Adana’nın üretim kapasitesinin her geçen gün arttığını ve ülke ekonomisine katkısının sürdüğünü vurgulayan Başkan Kıvanç, daha sonra şunları söyledi:


“1517 yılında Osmanlı topraklarına katılan Adana’da çeltik üretimi ve ipek imalathaneleri ile şeker kamışından şeker üreten tesisler bulunuyordu. Bu köklü geçmiş, Adana’nın sanayi altyapısının ne kadar derinlere dayandığını ve günümüze kadar süregelen üretim kültürünü yansıtmaktadır. 1864 yılında kurulan ilk çırçır fabrikası, şehrin sanayi alanındaki gelişiminin ilk örneği olarak dikkat çekerken, 1898’de kurulan ilk iplikhane ve 1901’de faaliyete geçen ilk entegre dokuma fabrikası, Adana’nın sanayileşme yolundaki güçlü adımlarını simgeler. Ardından, 1906 yılında kurulan ilk yabancı sermayeli fabrika, Aristidi Simyanoğlu tarafından faaliyete geçirilmiş ve bu fabrika, 1924 yılında “Milli Fabrika” adını almıştır. Ulu Önder Atatürk’ün talimatı üzerine 1927 yılında dönemin iş adamları tarafından hazineden satın alındı ve adı “Milli Mensucat” oldu. Günümüzde ise, birlikte gezdiğimiz bu tarihi fabrika, müze olarak şehrin sanayi mirasını yaşatmaktadır.”

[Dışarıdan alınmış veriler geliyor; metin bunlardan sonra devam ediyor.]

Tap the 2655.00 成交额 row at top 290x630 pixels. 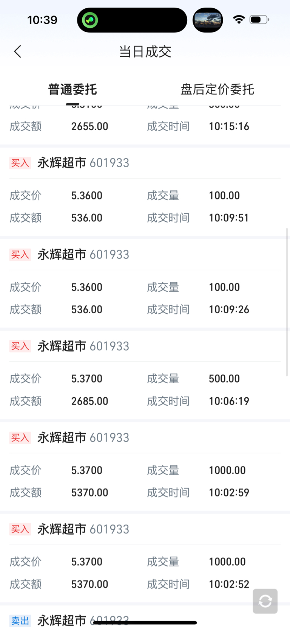click(89, 126)
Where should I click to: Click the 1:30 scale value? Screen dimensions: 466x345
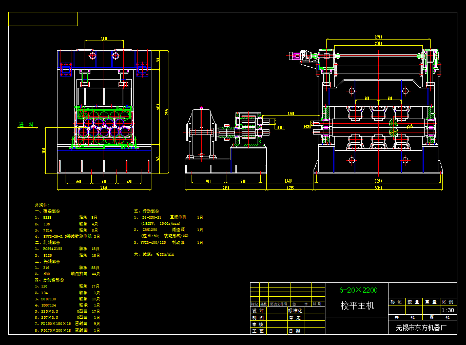click(448, 310)
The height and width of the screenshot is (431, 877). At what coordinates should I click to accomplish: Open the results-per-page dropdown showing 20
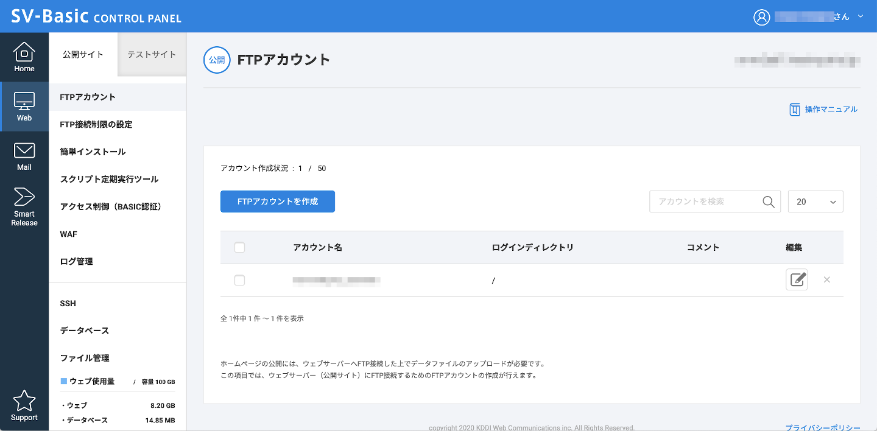(815, 201)
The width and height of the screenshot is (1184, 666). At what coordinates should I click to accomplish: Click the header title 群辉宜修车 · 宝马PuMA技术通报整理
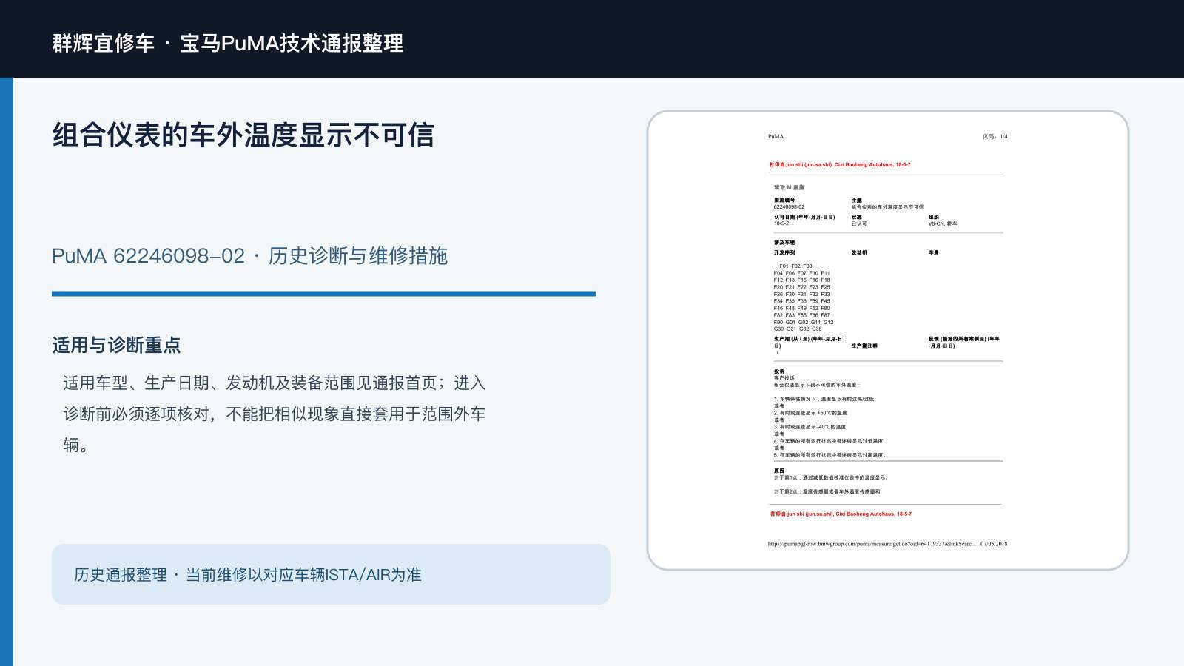228,43
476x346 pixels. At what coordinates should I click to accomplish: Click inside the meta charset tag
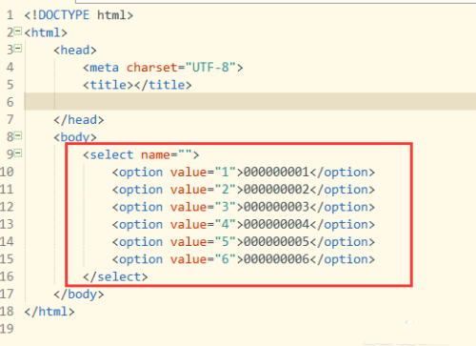tap(163, 68)
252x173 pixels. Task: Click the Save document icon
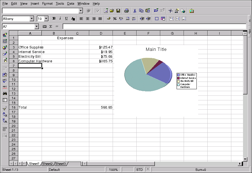point(118,11)
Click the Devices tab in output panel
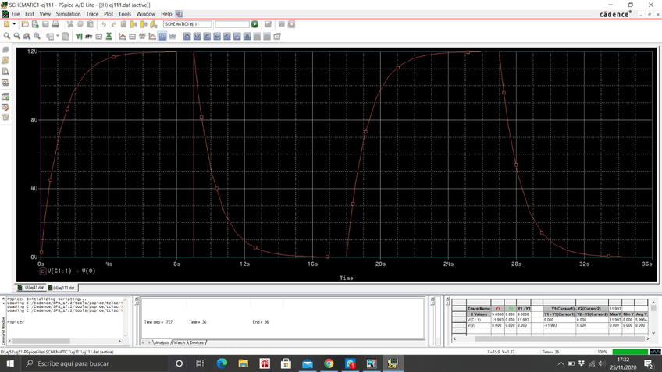This screenshot has height=372, width=662. click(x=196, y=342)

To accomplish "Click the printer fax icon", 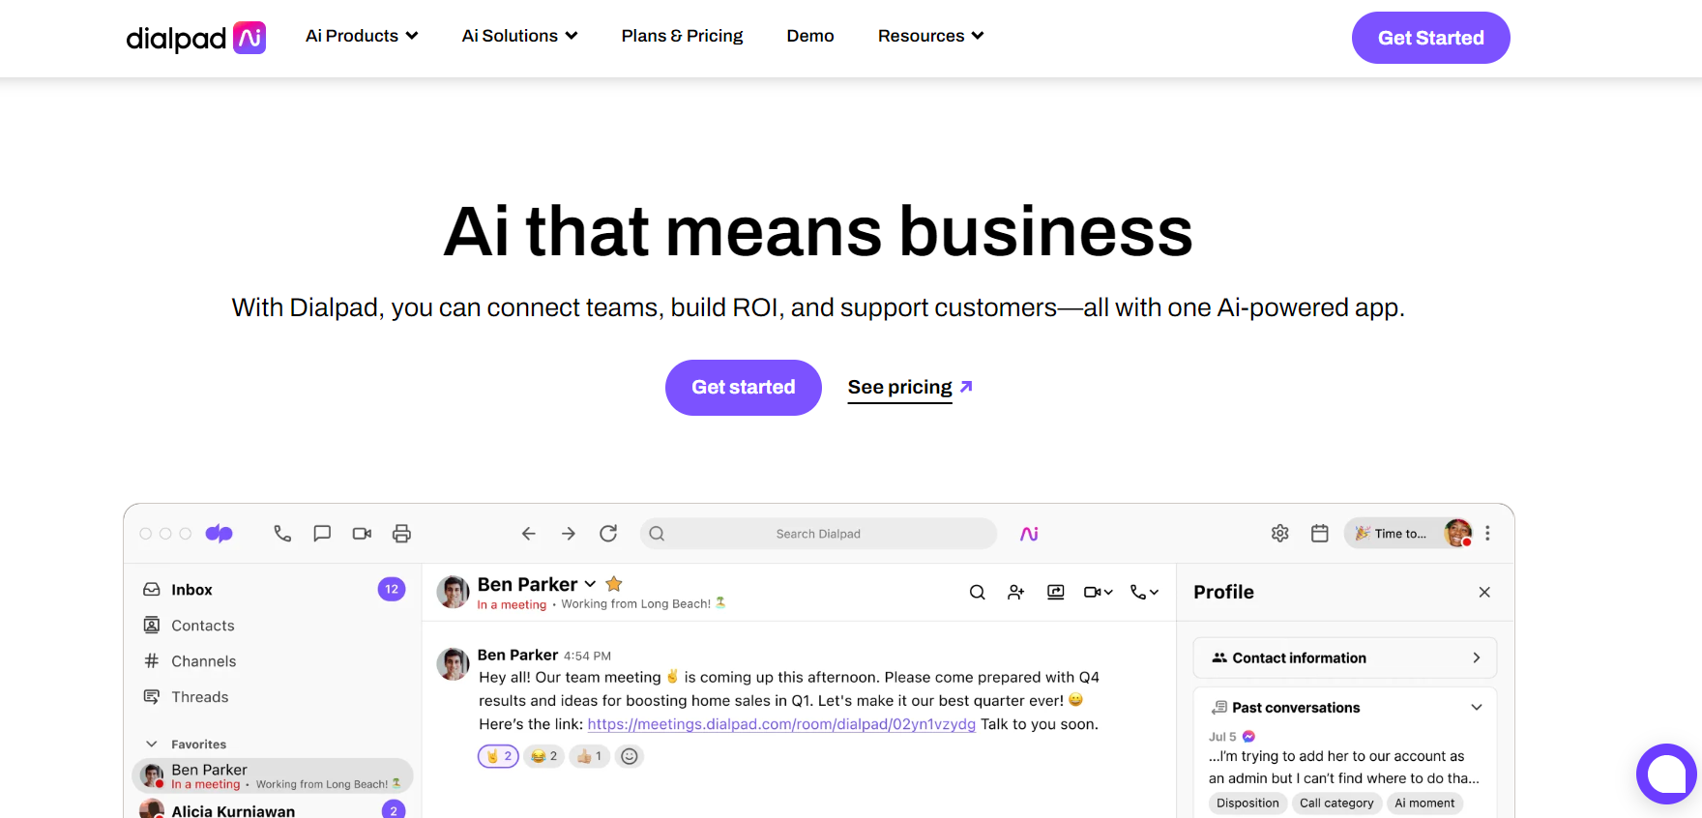I will click(401, 534).
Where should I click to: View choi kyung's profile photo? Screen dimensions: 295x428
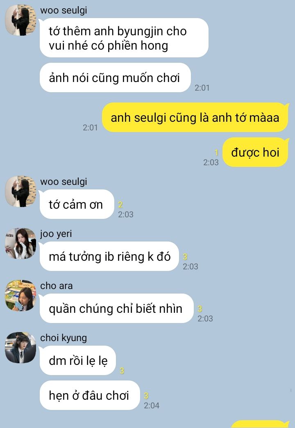click(x=21, y=348)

“Az ama öz üniversite eğitimi politikasına dönmeliyiz”


İstanbul Sanayi Odası Yönetim Kurulu Başkanı Erdal Bahçıvan ise Türkiye’nin 20-30 sene sonrasını planlayacak istihdam ve insan kaynakları projesi yapmak zorunda olduğunu belirterek, “Bu jeopolitik ortamda ve coğrafyada nasıl bir insan portföyüne ihtiyacımız varsa o şekilde planlama yapmalıyız. Her sene 1.5 milyon insanımızı üniversitelere almak yerine az ama öz üniversite eğitimi politikasına dönmeliyiz. Her ile 1 üniversite yaparak bu işi çözemeyiz. Bu gerçeğin altını çizmemiz lazım. Her ile 1 üniversite ve 20-25 bin öğrenciyi doldurarak bu işi çözemeyeceğimiz çok açık” dedi.


“Yapay zekayı yönetecek insanlara ihtiyacımız var”

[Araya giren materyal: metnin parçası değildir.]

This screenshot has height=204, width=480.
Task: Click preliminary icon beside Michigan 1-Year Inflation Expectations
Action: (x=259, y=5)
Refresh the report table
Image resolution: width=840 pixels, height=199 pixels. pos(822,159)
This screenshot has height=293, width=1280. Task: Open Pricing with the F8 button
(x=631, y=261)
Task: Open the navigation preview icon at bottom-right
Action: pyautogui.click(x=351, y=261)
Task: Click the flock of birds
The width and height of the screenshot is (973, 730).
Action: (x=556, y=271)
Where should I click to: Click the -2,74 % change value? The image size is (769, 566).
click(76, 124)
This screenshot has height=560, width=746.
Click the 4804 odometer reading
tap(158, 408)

Her sektörde kalifiye eleman bulunamadığını anlatan Bahçıvan, “Her yerdeki temel sorun bu insan kaynakları konusu. Neler yapılması gerektiğini biliyoruz ancak çözümü yeteri kadar doğru anlatamıyoruz. Daha cesur olmamız lazım. Arazi, kredi ve para bir şekilde temin edilebiliyor ama insan hiçbir şekilde temin edilemiyor. İstanbul’da en iyi liseleri bitiren öğrencilerimizin yüzde 95’i geleceği yurt dışındaki üniversitelerde arıyor. Bu çocukları ülkeye dönüşe motive edemezsek bu çocukları kaybediyoruz. Yatırımlar yapıyoruz, tesisler inşa ediyoruz ama bunları yönetecek, üretim platformlarının başında duracak, yapay zekayı yönetecek insanlara ihtiyacımız var” diye konuştu.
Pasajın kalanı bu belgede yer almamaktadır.